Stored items
==*==

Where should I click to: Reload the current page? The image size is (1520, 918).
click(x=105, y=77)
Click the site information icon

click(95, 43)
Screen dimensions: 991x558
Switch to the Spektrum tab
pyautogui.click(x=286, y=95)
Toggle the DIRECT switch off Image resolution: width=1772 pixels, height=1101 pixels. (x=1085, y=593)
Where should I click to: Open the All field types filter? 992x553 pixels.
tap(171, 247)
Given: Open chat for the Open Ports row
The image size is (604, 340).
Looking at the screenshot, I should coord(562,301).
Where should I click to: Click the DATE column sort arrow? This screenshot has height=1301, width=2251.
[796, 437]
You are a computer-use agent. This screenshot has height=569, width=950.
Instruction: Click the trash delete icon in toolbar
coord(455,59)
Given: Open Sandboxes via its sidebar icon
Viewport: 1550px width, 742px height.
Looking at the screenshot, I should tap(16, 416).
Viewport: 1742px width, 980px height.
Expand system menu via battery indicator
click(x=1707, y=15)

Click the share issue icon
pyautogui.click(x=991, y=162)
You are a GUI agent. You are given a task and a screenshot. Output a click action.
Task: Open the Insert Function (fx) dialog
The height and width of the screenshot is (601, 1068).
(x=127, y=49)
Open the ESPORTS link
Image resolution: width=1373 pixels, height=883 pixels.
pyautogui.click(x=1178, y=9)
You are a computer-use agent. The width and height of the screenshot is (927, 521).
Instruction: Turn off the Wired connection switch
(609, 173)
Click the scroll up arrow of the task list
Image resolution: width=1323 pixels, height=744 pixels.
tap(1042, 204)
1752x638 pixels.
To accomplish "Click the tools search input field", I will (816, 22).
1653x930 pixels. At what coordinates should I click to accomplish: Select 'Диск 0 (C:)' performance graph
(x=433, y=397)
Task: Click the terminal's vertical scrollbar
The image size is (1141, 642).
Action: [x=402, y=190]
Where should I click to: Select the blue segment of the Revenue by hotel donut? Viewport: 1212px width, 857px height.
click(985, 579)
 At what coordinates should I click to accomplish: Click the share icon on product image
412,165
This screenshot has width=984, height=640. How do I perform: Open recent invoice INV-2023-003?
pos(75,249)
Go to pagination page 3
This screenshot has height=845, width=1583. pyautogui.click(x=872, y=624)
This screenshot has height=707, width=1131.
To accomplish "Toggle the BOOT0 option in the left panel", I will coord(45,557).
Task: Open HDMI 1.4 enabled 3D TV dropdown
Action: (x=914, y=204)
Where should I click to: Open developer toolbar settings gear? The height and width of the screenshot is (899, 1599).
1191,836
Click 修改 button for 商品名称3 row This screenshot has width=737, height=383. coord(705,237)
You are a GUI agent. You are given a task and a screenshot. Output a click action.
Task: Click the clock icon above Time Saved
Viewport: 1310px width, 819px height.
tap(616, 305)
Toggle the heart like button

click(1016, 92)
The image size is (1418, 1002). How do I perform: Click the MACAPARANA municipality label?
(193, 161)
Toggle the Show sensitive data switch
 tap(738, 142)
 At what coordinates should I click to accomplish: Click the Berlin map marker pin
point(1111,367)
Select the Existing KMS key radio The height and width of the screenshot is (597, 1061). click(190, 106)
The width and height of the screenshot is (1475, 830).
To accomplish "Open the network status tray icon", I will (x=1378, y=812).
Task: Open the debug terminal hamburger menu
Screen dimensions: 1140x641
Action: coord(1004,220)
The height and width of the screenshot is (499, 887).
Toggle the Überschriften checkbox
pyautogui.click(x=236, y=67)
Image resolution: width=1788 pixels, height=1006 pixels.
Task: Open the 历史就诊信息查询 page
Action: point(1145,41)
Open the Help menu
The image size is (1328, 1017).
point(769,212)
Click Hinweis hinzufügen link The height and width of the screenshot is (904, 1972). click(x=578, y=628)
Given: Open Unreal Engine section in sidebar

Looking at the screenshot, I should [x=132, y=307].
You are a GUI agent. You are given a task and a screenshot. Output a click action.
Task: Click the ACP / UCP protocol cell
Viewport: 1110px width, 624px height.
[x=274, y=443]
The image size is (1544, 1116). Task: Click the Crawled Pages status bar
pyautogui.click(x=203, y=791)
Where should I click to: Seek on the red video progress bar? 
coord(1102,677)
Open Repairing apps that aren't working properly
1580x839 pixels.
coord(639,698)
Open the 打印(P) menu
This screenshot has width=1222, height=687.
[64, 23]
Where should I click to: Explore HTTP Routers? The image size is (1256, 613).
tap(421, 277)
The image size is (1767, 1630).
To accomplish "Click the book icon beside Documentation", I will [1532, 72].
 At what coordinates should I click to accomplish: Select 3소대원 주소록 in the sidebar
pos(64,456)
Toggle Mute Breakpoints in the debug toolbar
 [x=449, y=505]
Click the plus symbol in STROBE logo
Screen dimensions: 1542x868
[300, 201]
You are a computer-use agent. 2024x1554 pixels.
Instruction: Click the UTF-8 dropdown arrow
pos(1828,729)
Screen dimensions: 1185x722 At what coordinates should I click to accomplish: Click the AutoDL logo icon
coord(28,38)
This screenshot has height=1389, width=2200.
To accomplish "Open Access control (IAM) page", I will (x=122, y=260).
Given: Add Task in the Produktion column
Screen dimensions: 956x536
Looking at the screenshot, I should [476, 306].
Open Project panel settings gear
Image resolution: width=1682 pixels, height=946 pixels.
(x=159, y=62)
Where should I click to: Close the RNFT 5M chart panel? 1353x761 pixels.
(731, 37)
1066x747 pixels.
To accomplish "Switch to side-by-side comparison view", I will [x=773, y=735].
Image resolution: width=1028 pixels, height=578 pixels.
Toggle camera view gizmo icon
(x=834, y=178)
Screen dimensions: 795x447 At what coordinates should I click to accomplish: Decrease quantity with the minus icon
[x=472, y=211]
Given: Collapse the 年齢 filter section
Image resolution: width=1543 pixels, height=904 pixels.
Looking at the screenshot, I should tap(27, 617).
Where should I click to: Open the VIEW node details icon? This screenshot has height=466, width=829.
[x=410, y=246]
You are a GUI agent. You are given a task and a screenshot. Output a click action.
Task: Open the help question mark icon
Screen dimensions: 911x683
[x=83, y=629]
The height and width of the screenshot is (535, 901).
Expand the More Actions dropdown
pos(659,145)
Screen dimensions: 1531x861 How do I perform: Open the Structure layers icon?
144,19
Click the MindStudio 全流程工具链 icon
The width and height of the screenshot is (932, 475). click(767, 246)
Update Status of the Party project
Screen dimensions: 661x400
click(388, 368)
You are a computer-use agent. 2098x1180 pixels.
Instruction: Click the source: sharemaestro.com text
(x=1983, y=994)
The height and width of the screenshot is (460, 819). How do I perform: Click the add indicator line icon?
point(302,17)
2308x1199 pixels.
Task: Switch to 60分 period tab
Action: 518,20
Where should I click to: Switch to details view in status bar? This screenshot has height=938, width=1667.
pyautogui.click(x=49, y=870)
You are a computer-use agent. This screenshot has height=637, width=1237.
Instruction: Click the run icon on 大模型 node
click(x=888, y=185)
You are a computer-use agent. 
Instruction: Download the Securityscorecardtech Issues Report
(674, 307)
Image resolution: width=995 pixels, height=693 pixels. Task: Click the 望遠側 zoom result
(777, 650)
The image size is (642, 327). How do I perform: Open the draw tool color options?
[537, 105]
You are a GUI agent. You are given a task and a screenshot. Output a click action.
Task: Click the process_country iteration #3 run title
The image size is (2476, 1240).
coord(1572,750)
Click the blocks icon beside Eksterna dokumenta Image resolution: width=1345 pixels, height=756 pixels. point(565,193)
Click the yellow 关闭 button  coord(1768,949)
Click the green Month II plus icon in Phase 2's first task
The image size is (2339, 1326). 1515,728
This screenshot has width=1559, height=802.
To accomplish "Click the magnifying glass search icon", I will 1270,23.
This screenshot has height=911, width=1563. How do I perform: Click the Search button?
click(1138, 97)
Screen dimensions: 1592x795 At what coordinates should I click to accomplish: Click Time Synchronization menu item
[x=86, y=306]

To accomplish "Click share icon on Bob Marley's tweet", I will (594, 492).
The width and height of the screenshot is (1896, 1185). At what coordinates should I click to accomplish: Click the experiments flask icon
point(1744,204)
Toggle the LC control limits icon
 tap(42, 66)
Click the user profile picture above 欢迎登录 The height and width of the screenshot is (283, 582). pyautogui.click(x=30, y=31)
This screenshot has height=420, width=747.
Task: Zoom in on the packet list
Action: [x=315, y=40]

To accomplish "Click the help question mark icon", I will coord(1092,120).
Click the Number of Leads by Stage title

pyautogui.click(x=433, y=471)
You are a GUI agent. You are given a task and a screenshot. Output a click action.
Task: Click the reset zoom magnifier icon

==*==

**Work instructions:** Your answer must be the lines from the one that contains "has height=637, width=1237." through the last line of the entries above, copied exactly, with no other lines.

**The answer:**
You are a computer-use agent. This screenshot has height=637, width=1237.
Instruction: Click the run icon on 大模型 node
click(x=888, y=185)
You are a computer-use agent. 
Instruction: Download the Securityscorecardtech Issues Report
(674, 307)
Image resolution: width=995 pixels, height=693 pixels. Task: Click the 望遠側 zoom result
(777, 650)
The image size is (642, 327). How do I perform: Open the draw tool color options?
[537, 105]
You are a GUI agent. You are given a task and a screenshot. Output a click action.
Task: Click the process_country iteration #3 run title
The image size is (2476, 1240).
coord(1572,750)
Click the blocks icon beside Eksterna dokumenta Image resolution: width=1345 pixels, height=756 pixels. point(565,193)
Click the yellow 关闭 button  coord(1768,949)
Click the green Month II plus icon in Phase 2's first task
The image size is (2339, 1326). 1515,728
This screenshot has width=1559, height=802.
To accomplish "Click the magnifying glass search icon", I will 1270,23.
This screenshot has height=911, width=1563. How do I perform: Click the Search button?
click(1138, 97)
Screen dimensions: 1592x795 At what coordinates should I click to accomplish: Click Time Synchronization menu item
[x=86, y=306]

To accomplish "Click share icon on Bob Marley's tweet", I will (594, 492).
The width and height of the screenshot is (1896, 1185). At what coordinates should I click to accomplish: Click the experiments flask icon
point(1744,204)
Toggle the LC control limits icon
 tap(42, 66)
Click the user profile picture above 欢迎登录 The height and width of the screenshot is (283, 582). pyautogui.click(x=30, y=31)
This screenshot has height=420, width=747.
Task: Zoom in on the packet list
Action: [x=315, y=40]

To accomplish "Click the help question mark icon", I will coord(1092,120).
Click the Number of Leads by Stage title

pyautogui.click(x=433, y=471)
You are a GUI agent. You are given a task and a screenshot. Output a click action.
Task: Click the reset zoom magnifier icon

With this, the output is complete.